In fact, one serving Colonel, who read my book Four Decades in Olive Greens: Pride-Passion and Perspectives, spoke to me and said, “this is the best book written by a General in the 21st century, but no general will read this book. Written from the heart, this book is a mirror that very few can look into. It must be read by every officer.”
Q. What did you learn during the writing process? What surprised you the most during your extensive writing journey? Could you tell us about some of the key challenges you faced when writing the series of books? Did you experience writers block, if so, how did you overcome it?
Ans: The greatest learning while writing was that I became aware of my own ignorance and the realization that, despite being an ardent student and practitioner of leadership, I had lot to learn to on different aspects of leadership.
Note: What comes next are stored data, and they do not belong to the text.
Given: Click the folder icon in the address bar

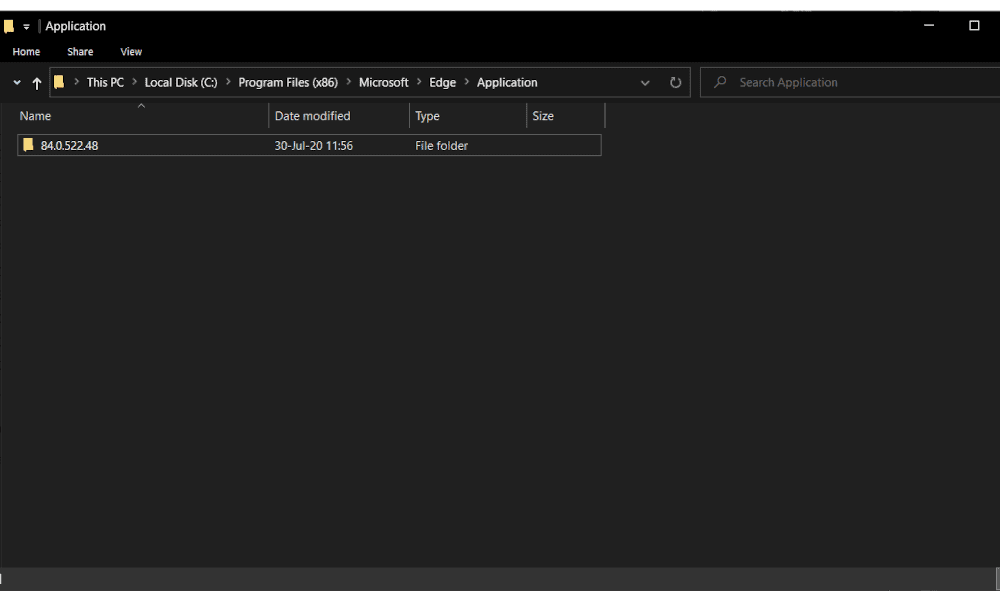Looking at the screenshot, I should point(59,82).
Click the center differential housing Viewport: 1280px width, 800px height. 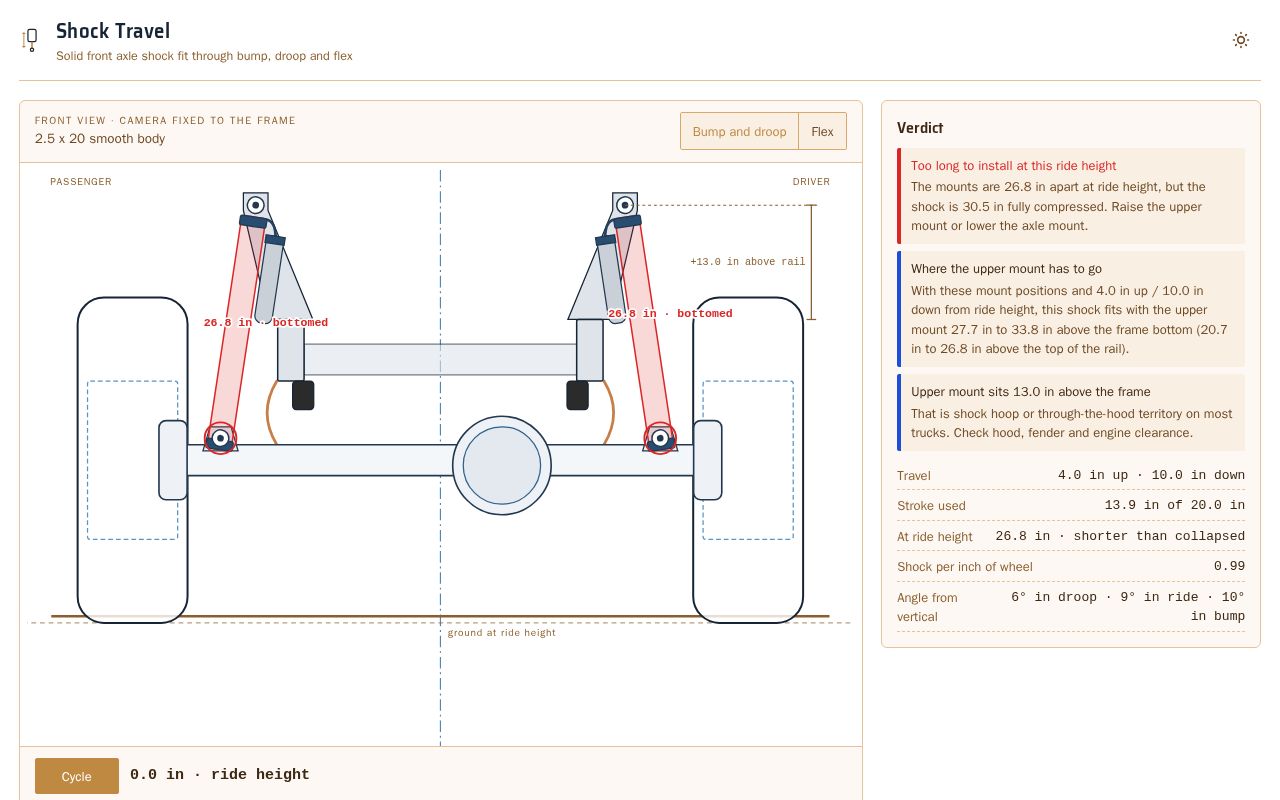(502, 465)
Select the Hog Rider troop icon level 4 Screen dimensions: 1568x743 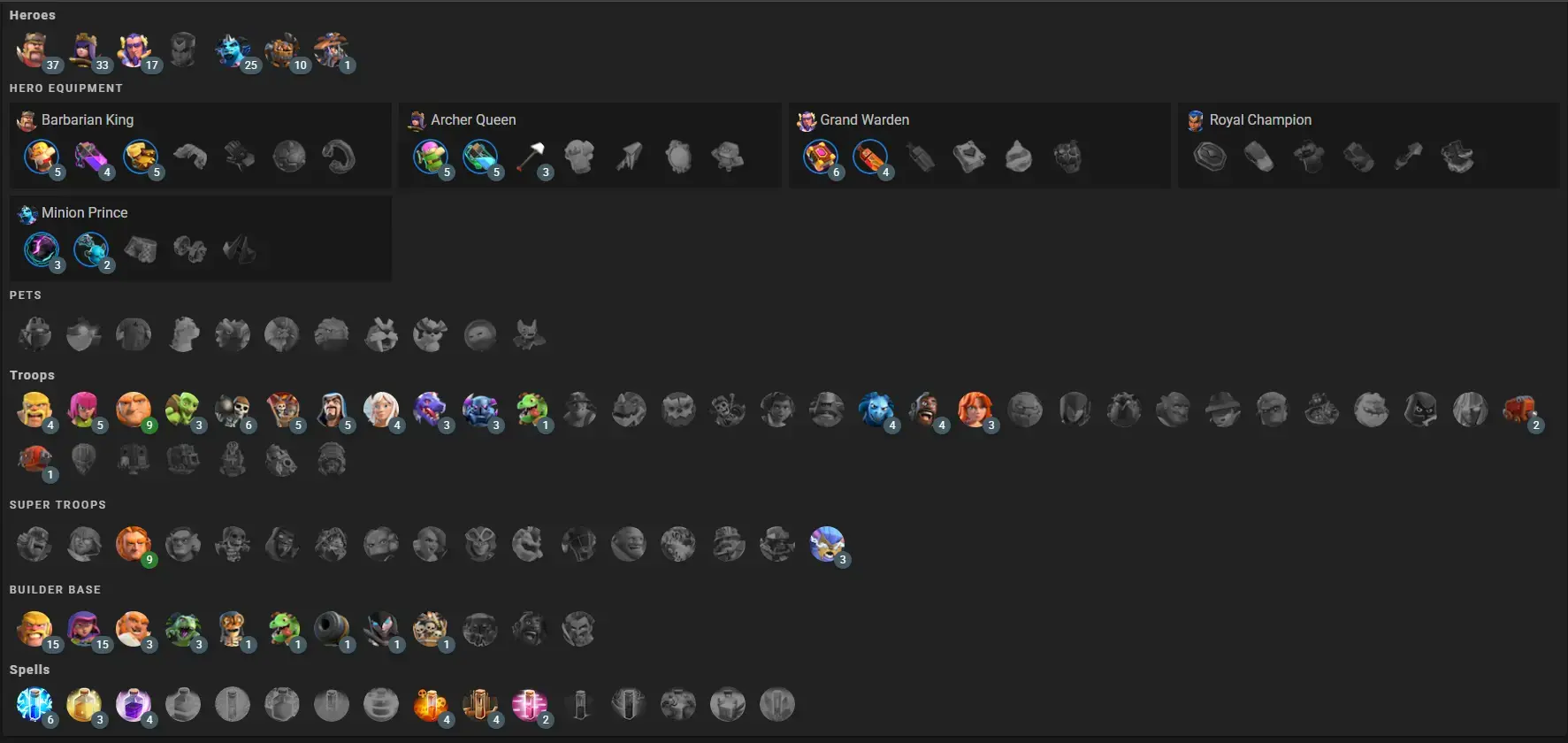click(925, 410)
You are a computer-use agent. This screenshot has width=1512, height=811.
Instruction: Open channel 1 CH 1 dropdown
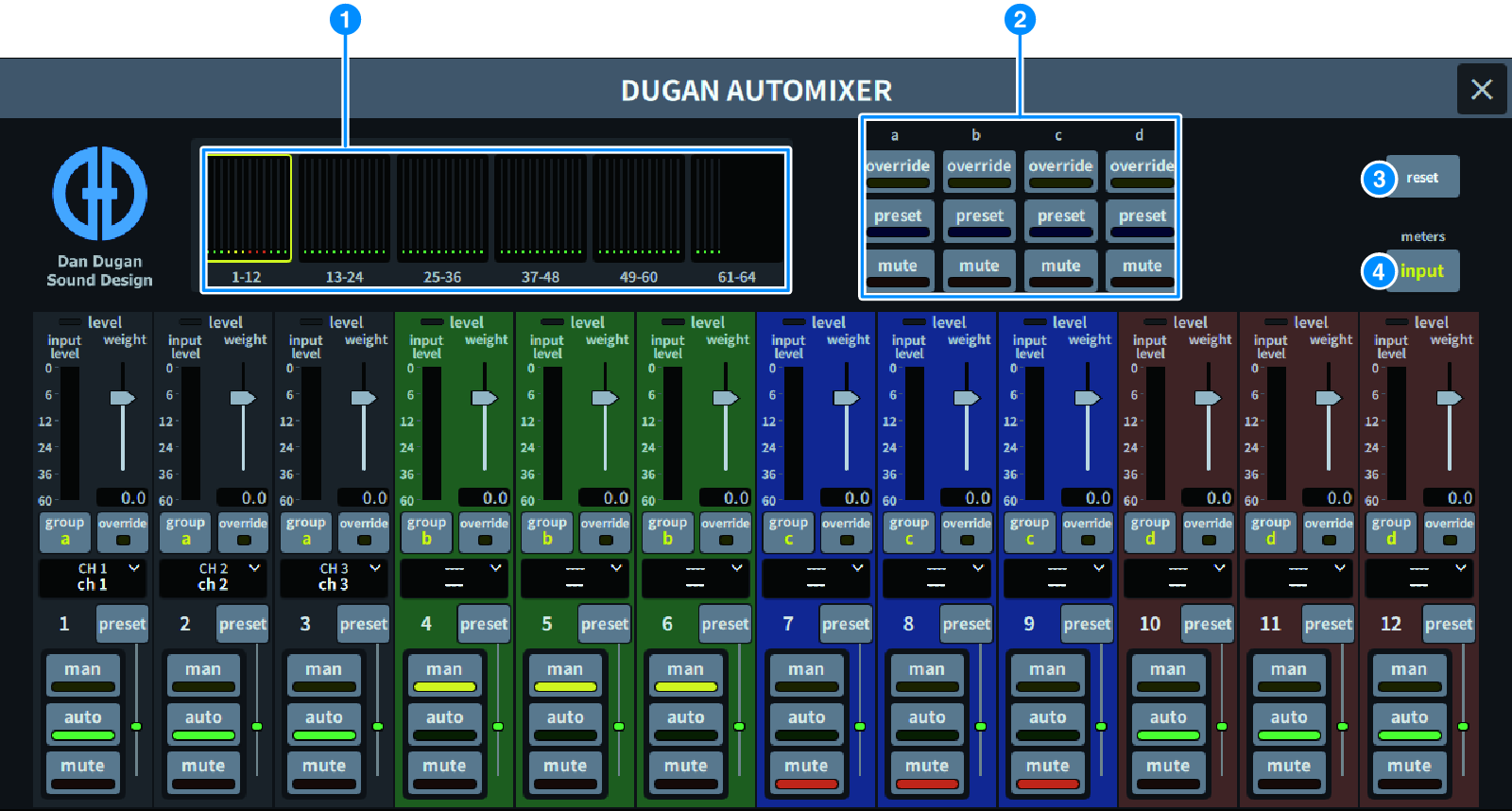coord(94,578)
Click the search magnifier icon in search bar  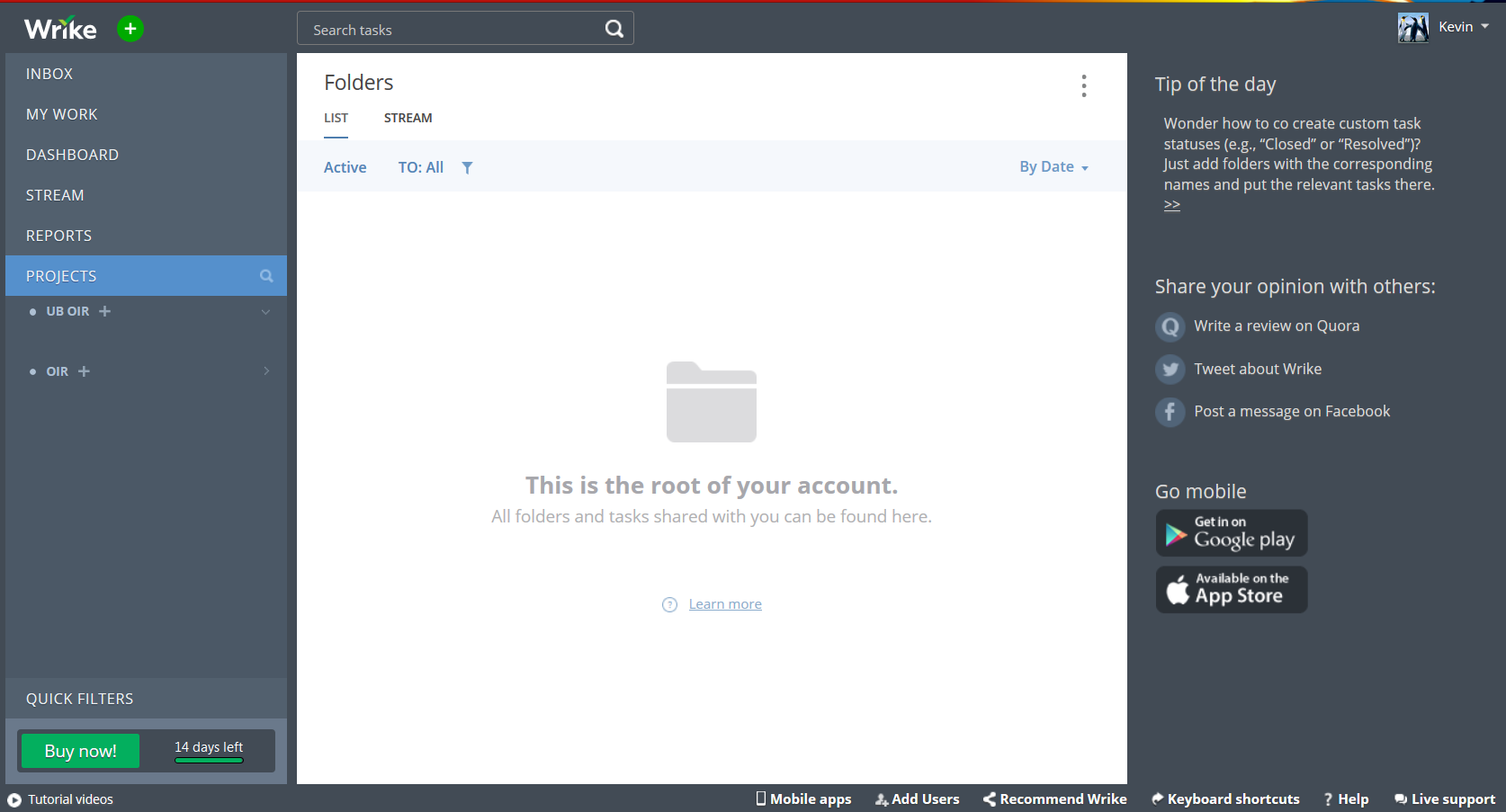[614, 29]
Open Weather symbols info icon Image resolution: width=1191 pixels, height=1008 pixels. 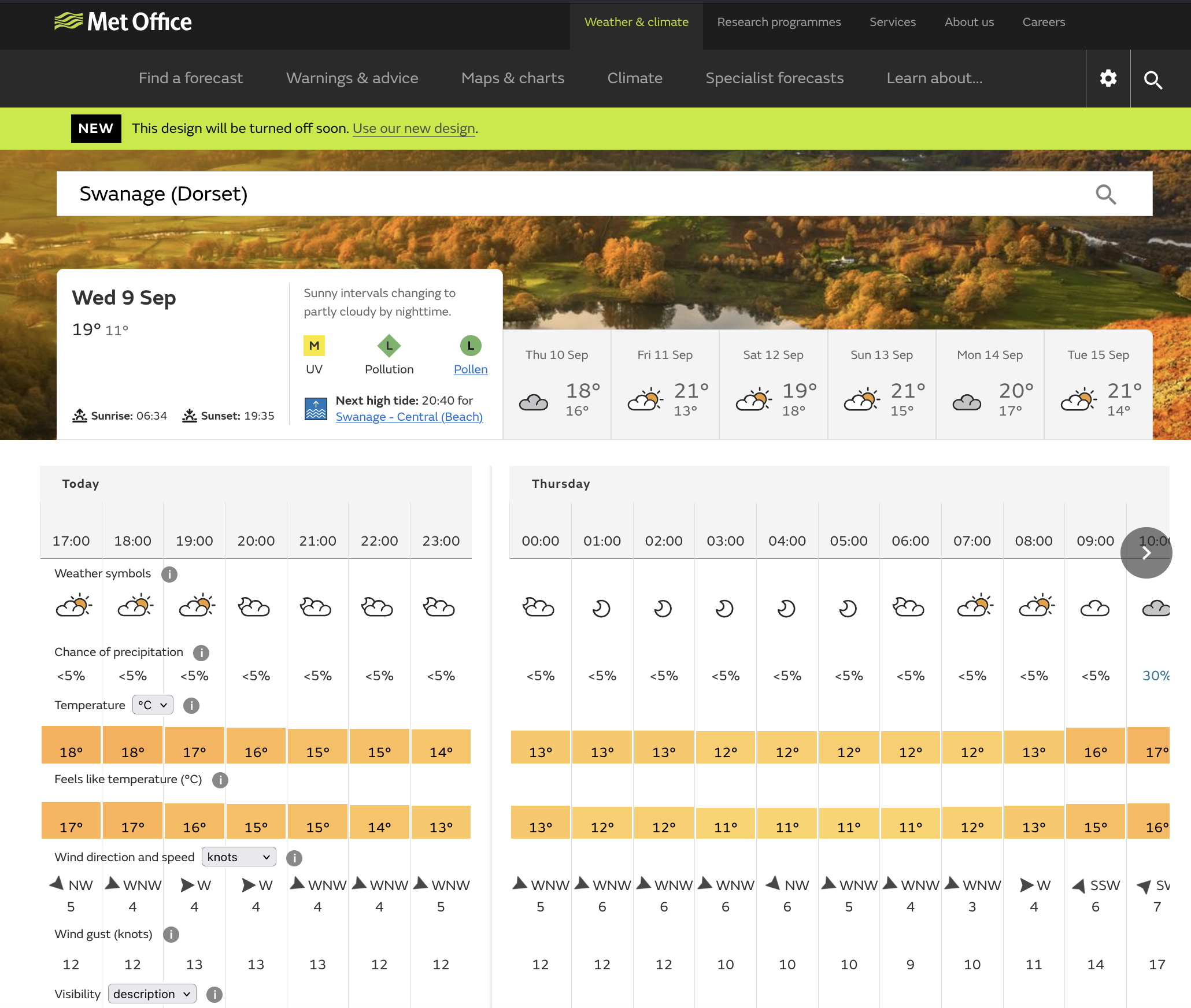click(x=169, y=574)
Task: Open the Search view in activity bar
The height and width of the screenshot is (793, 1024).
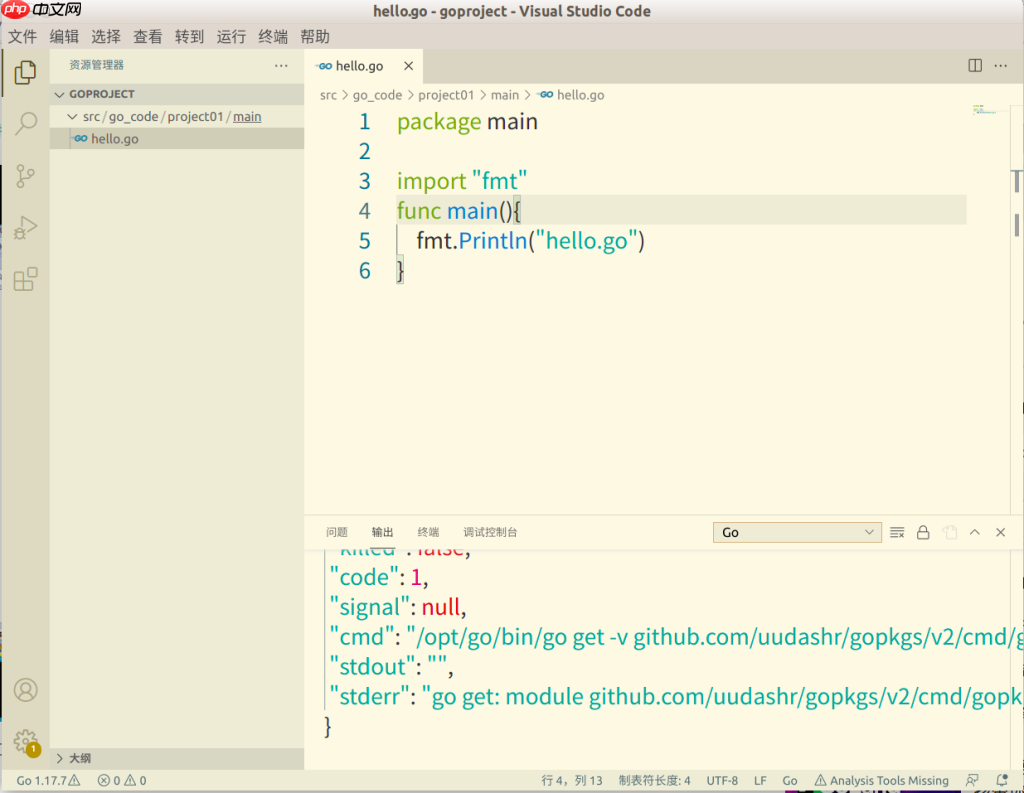Action: (x=26, y=123)

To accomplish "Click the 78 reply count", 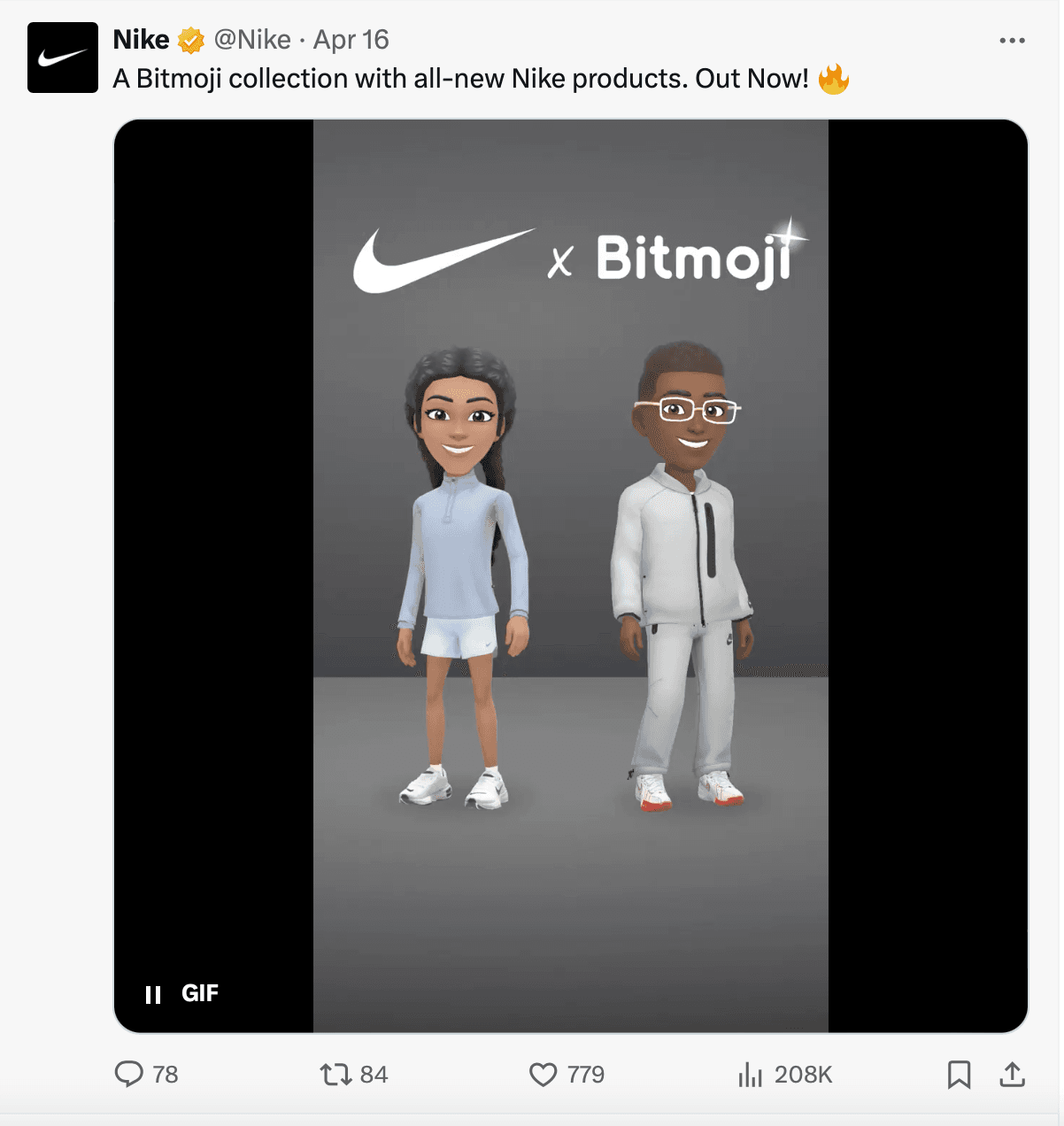I will [164, 1075].
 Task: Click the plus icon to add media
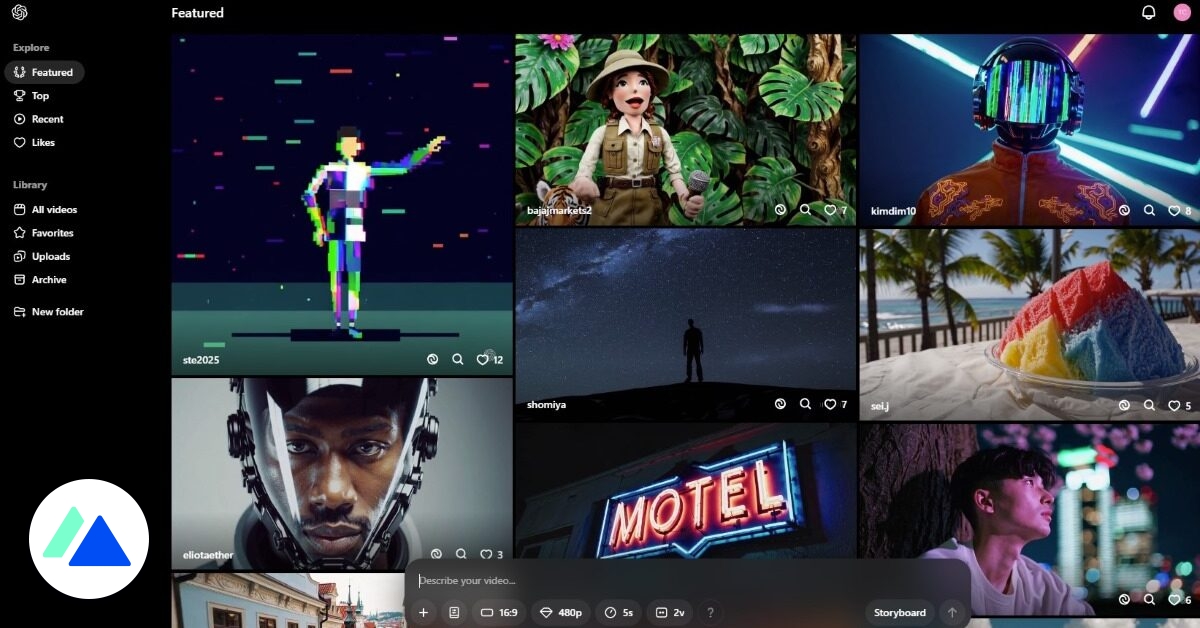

When you write you read a lot, research and analyze. A General may think he is the repository of all wisdom but when you read and introspect, you realize that you may not be the smartest man in the boardroom.
What surprised me was a peculiar phenomenon. I can sit and think, and I won’t get ideas to write. But the moment I sit on the computer, it seems a reservoir of ideas opens up and the fingers keep moving non-stop. Some people expressed their reservations about a critical book on the military for open circulation. I went ahead because I believed that the army knew most of what I was writing and I had made same presentations to the two chiefs, but they chose to ignore. So, it is better to be embarrassed when there is time to fix the malaise, rather than pay the price by the lives of men and the nation’s honour as happened in 1962.
No, I never experienced the writer’s block. Once on the computer, ideas just flow from somewhere.
Q. What can you share about your books that are not written in the blurb or synopsis? Is there any particular chapter from your books which you would like to share or highlight? If so, what does the chapter specifically deal with and why does it stand out for you?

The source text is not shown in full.